La respuesta surgiría fácil. Su Rosebud podrían ser los cuentos rusos de su bobe Feiga, las obras en ídish que veía con su padre (actor en Polonia) en el teatro judío porteño. Tal vez, la voz de su hermana Norma entonando un aria en el Teatro Colón, el MET de Nueva York o la Scala de Milán, o la de Leonor, escritora, a la que perdió hace poco, leyéndole un texto de su autoría. Quizás, el Rosebud de Lerer sería un payaso que su madre, ceramista, modeló en arcilla.
“Tengo la suerte de que puedo hacer lo que quiero. Me avivé de chico, en la adolescencia descubrí la felicidad de ganarme los mangos en lo que me gusta: psicoanalizando, actuando, enseñando, traduciendo”, cuenta este descendiente de ucranianos cuya casa de origen era “un jolgorio porque vivíamos como artistas”.
Lerer hizo más de setenta publicidades, intervino en papeles chicos, medianos y grandes, en piezas dramáticas y humorísticas, y en unas cien películas. Fue el oficial de policía Pancino de la exitosa serie Los Simuladores cuando, una vez firmado el contrato en los estudios de Telefé, en Martínez, “me pegué tal susto que contraté una coach maravillosa para que me ayude, necesitaba una madre”. Algunos de los filmes en los que intervino fueron En el nombre del hijo, de Jorge Polaco; El amor es una mujer gorda, de Alejandro Agresti; Naked Tango, de Leonard Schrader; y Aporía, de Rodolfo Carnevale.
“Aunque soy afinado no tengo una gran voz, pero me gusta mucho cantar y en ídish me le animo a cualquiera. Traduje entre sesenta y setenta canciones, tengo el alma en ídish”, dice. La versión de La Marcha Peronista que interpreta en la lengua ancestral tuvo 45 mil reproducciones en Facebook y 15 mil en Youtube, algo que lo enorgullece, porque cada palabra fue producto de su personal y delicado esfuerzo de traducción. “Claro que me hubiera gustado que me escuche Hugo del Carril, cómo no”.
La contracara de aquella repercusión es que “por la marchita y los ´Macri Chau´ en ídish recibí insultos y hasta amenazas de muerte”. Fue cuando se le acercó alguien en un bar y le dijo que lo que hacía era “una vergüenza” y que lo iba a matar. “Le dije de todo, me puse loco, lo quise boxear a ese tarado. Sé dónde vive, el nombre de su madre, si vuelve con eso voy a hacerle una denuncia penal. Pero nada me quita el sentimiento que surge con la música. Me quedé enloquecido cuando al pasarla al ídish descubrí la belleza de La última curda”.
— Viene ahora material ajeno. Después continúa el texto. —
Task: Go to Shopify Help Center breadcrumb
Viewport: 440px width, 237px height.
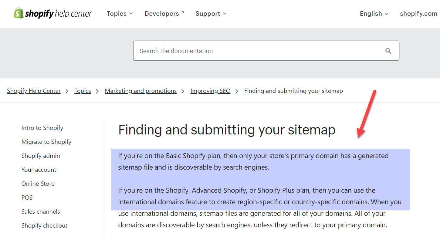Action: [34, 91]
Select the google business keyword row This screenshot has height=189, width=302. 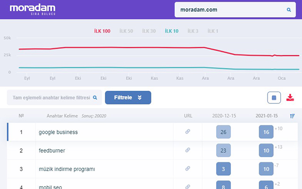(58, 132)
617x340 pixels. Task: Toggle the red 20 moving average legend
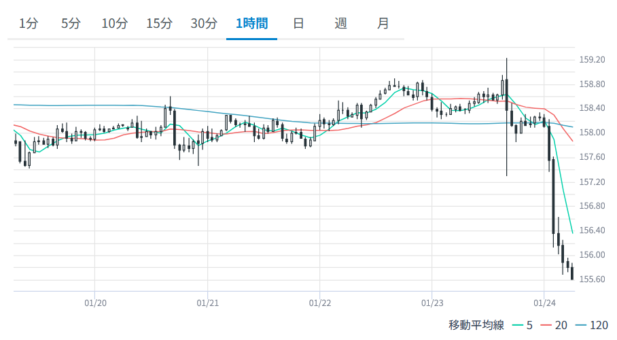pos(554,325)
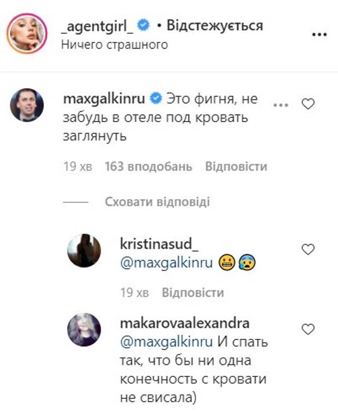Reply to kristinasud_ via Відповісти
Image resolution: width=338 pixels, height=413 pixels.
(192, 292)
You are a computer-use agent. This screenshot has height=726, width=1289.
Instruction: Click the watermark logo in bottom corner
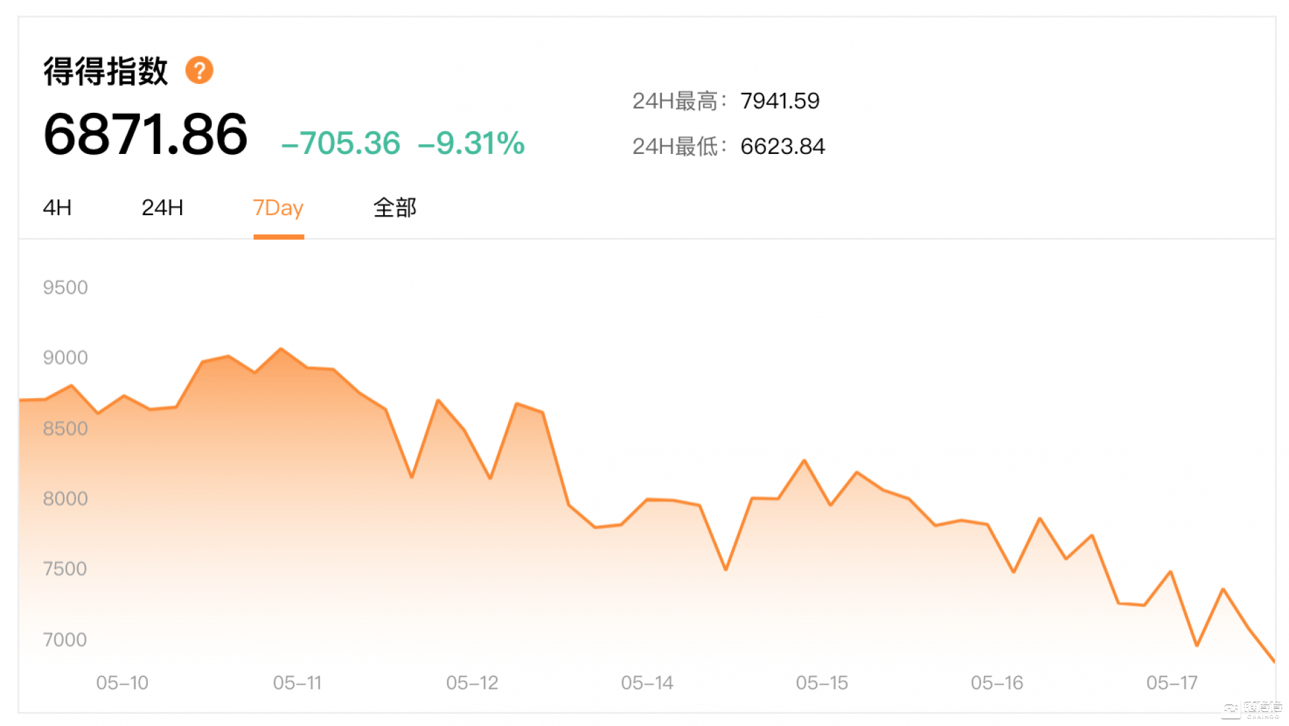(x=1253, y=709)
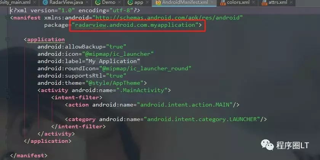
Task: Click the attrs.xml file icon
Action: point(264,3)
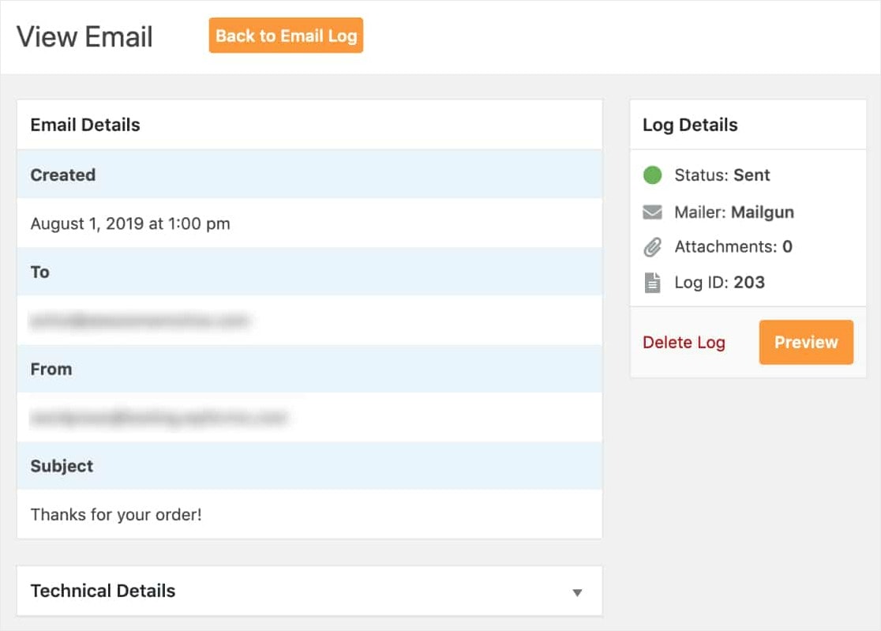Click the Technical Details disclosure arrow
881x631 pixels.
pos(578,591)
Hoy se siente convocado por el Llamamiento, una institución de argentinos judíos, democrática y diversa, “que me resulta simpática” y agrupa gente de la colectividad no representada por AMIA ni DAIA. Allí, en algunas celebraciones de Pésaj y Rosh Hashaná, Lerer cantó la marcha y aunque una señora le pidió La Internacional, se negó “porque la traducción, de 1920, no es mía”.
Interpelan obviamente su sensibilidad el peronismo y el psicoanálisis de Freud y de Lacan. “Viví años en el bar La Paz, era un vago, un atorrante que entraba a las 8 y salía a la madrugada. Esa fue una escuela de vida donde conocí a mis amigos (el escritor) Quique Fogwill, (el psicoanalista y escritor) Germán García y (el sociólogo) Eduardo Grüner. De los primeros fui asesor en cultura judía, formé parte de Descartes, que Germán con intención, pensando en la APA (la Asociación Psicoanalítica Argentina) no pronunciaba decar sino descartes. Fui un nene de mamá y en La Paz aprendí filosofía, dados, timba y la poesía cruel de no pensar más en mí”.